### REQUIRED ACTIONS:
A – Translate this sentence from the passage on arsenic exposure into Spanish: "Multiple studies have focused on skin lesions and cancer resulting from exposure to groundwater arsenic."
B – Write a continuation of the passage on arsenic exposure, picking up after its final sentence.

### SUPPLIED TEXT:
────────────────

But the urinary arsenic levels appeared correlated with diet — specifically with rice, a staple that accumulates more arsenic from the ground than wheat does.

“The brain changes we’re seeing in young people can have far-reaching impacts later in life,” Vivek Benegal, professor of psychiatry at the National Institute of Mental Health and Neurosciences, Bangalore, told The Telegraph.

Benegal is the principal investigator with the research consortium that conducted the study.

The findings, Benegal said, indicate potentially detrimental impacts of arsenic exposure on the brain, possibly from long-term ingestion through food staples such as rice, at groundwater arsenic levels “far below” the WHO cut-off.

Environmental scientists have long cautioned about high groundwater arsenic levels across the Ganga-Brahmaputra plains and other parts of South Asia, deposited there by rivers that originate near, and flow down, arsenic-rich Himalayan rocks.

Multiple studies have focused on skin lesions and cancer resulting from exposure to groundwater arsenic. Studies in Cambodia, Mexico and the US had linked impaired attention, memory and verbal reasoning to arsenic exposure.

────────────────

### DATA SUPPLIED:
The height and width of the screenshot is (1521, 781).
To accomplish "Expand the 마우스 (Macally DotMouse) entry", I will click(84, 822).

────────────────

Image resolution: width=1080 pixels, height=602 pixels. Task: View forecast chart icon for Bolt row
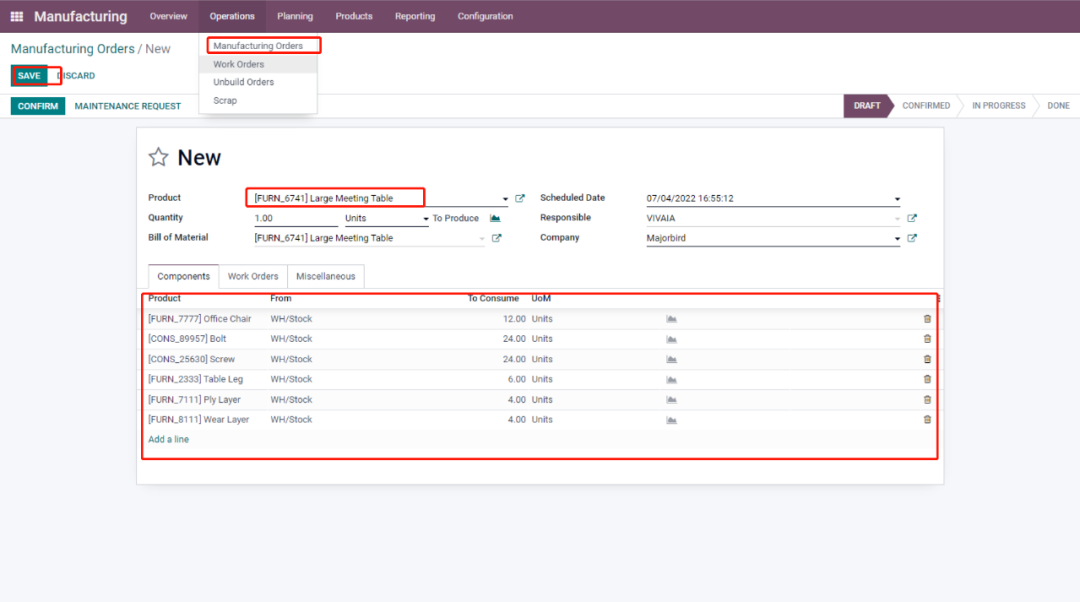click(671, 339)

────────────────

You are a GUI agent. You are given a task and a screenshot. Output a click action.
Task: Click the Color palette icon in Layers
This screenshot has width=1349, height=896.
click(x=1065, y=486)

────────────────

### ANSWERS TO THE TASKS:
A – Varios estudios se han centrado en las lesiones cutáneas y el cáncer derivados de la exposición al arsénico presente en las aguas subterráneas.

B –
Benegal and his colleagues studied urine arsenic concentrations and magnetic resonance imaging scans of 1,014 young people aged between 6 and 23 years from Asansol-Raniganj, Bangalore, Chandigarh, Mysore and the Rishi Valley in Andhra Pradesh.

At all the sites, they found that the participants with higher urine arsenic concentrations performed poorly in learning, memory, decision-making and risk-taking tasks, had less grey matter volume in brain regions associated with intellectual tasks, and showed more changes in their brain connectivity.

“This is the first study to show through brain scans the changes that might underlie arsenic’s effects on the brain and behaviour,” said Nilakshi Vaidya, a neuroscientist and first author of the study, published this month in the Journal of the American Medical Association Network Open.

The co-authors are from academic institutions in India, Germany, France, the UK and China.

“Our results suggest there might be no safe arsenic level at all. We need to minimise ingestion,” said Amit Chakrabarti, a physician-scientistat the Indian Council of Medical Research Centre for Ageing and Mental Health, Calcutta, and a member of the research consortium.

While Bengal has some of the highest groundwater arsenic levels in India, the study detected the highest urine arsenic concentrations among participants from Bangalore and the Rishi Valley. The researchers suspect this to be the outcome of long-term arsenic ingestion through rice.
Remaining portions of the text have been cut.